Marcia McNutt, PhD, president of the National Academy of Sciences; Carolyn Clancy, MD’79, assistant under secretary for health for the U.S. Veterans Health Administration; and Majid Jafar and Lynn Barghout Jafar, co-founders of the Loulou Foundation, received honorary degrees at UMass Chan Medical School’s 52nd Commencement, held on Sunday, June 1. Learn more about the honorees in these videos.
Marcia McNutt, PhD
The president of the National Academy of Sciences since 2016, Dr. McNutt was the director of the U.S. Geological Survey when the Deepwater Horizon oil rig exploded in 2010 and explained the challenges faced in cleaning up this environmental disaster.
“What an incredibly stressful time that was for the nation,” McNutt said.

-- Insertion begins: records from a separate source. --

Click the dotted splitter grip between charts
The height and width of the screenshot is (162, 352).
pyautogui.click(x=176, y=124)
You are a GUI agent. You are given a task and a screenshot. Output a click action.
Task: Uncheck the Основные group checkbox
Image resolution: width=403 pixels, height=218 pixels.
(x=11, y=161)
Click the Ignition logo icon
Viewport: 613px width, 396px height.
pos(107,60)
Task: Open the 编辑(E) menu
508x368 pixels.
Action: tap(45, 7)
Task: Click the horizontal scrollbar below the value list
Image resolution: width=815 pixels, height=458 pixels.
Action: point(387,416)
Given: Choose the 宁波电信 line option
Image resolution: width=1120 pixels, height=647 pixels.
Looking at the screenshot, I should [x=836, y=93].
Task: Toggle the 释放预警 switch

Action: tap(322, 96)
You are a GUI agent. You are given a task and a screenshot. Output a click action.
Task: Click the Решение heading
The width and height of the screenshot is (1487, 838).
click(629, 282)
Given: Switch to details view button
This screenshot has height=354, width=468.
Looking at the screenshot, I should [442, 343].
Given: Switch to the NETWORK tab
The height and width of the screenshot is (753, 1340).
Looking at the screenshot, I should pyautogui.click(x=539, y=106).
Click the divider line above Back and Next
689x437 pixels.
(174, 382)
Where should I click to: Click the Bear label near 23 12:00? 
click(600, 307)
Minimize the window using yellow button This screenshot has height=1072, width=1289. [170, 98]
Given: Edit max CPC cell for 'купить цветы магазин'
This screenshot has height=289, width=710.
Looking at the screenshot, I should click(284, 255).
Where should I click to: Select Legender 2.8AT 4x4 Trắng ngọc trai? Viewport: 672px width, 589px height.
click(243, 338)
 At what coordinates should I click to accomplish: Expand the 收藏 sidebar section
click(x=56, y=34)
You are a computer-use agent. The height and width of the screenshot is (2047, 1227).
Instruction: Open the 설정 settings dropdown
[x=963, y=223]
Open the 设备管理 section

Former coworkers and McNutt’s three daughters reflect on her contributions to science in this video.
Carolyn Clancy, MD’79
Dr. Clancy was part of UMass Chan’s first full medical school class of 100 students. The VA’s Office of Discovery, Education and Affiliate Networks, which Clancy has led since 2018, fosters collaboration and knowledge transfer among VA educators, researchers and clinicians; and the VA’s hundreds of affiliates.
“There are people in the United States who benefit from high-quality care and they will never know that name, Dr. Carolyn Clancy, and yet, through example after example after example, she has directly affected . . . the care that people receive,” said Mary Wakefield, PhD, former deputy secretary for the U.S. Department of Health and Human Services, in this video.
Majid Jafar and Lynn Barghout Jafar
Majid and Lynn Barghout Jafar co-founded the Loulou Foundation to advance science and treatments for CDKL5 deficiency disorder, a rare neuro-genetic disorder that affects their eldest daughter, Alia. Through the Loulou Foundation, the Barghouts have funded more than 60 research projects in more than 100 labs across North America, Europe and Asia. So far, the research has yielded one FDA-approved drug, with another in a clinical trial.
“The Loulou Foundation has been an absolute game-changer in the CDKL5 community,” said Michael Jasulavic, the parent of a child with CDKL5, in a video interview. “We may never be at the point we’re at now if it weren’t for their actions.”